#### [EXERCISE GOAL]
Retype the lines of the listing exactly, everything from the line containing "Bubble FlyTrix (69, 1186)" down to the line containing "Advanced Worm (75, 1479)", with both of those lines included.
— START OF INFORMATION GIVEN —
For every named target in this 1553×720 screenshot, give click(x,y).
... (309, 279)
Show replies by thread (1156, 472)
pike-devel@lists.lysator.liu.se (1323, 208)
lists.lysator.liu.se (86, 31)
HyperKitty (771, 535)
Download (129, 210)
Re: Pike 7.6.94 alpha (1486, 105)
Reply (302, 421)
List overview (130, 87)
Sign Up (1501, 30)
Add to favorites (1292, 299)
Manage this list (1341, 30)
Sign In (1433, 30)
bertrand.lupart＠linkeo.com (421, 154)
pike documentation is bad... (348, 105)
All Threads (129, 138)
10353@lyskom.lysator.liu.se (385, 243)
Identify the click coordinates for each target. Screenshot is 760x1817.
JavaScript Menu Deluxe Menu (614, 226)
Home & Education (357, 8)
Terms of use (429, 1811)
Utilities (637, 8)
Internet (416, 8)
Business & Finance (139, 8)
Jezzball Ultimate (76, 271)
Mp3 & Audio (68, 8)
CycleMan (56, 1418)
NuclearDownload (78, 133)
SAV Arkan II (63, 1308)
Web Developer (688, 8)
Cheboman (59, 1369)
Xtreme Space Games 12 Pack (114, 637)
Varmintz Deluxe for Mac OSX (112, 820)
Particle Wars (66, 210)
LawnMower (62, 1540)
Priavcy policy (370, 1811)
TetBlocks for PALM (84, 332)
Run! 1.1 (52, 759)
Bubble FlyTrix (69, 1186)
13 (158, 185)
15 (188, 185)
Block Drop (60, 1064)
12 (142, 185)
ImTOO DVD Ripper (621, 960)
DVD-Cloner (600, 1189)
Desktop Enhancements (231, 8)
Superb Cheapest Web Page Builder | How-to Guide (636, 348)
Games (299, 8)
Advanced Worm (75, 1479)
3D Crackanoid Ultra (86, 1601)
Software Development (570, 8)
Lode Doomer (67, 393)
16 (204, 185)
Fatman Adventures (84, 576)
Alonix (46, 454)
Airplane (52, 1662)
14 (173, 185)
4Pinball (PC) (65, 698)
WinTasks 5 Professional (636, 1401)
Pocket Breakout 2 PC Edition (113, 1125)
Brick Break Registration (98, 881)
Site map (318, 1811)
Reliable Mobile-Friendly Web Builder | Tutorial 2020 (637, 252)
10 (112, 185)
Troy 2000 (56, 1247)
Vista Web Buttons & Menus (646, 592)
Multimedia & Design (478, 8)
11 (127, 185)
— END OF INFORMATION GIVEN —
#### [RESULT OF THIS EXERCISE]
Bubble FlyTrix (69, 1186)
13 (158, 185)
15 (188, 185)
Block Drop (60, 1064)
12 (142, 185)
ImTOO DVD Ripper (621, 960)
DVD-Cloner (600, 1189)
Desktop Enhancements (231, 8)
Superb Cheapest Web Page Builder | How-to Guide (636, 348)
Games (299, 8)
Advanced Worm (75, 1479)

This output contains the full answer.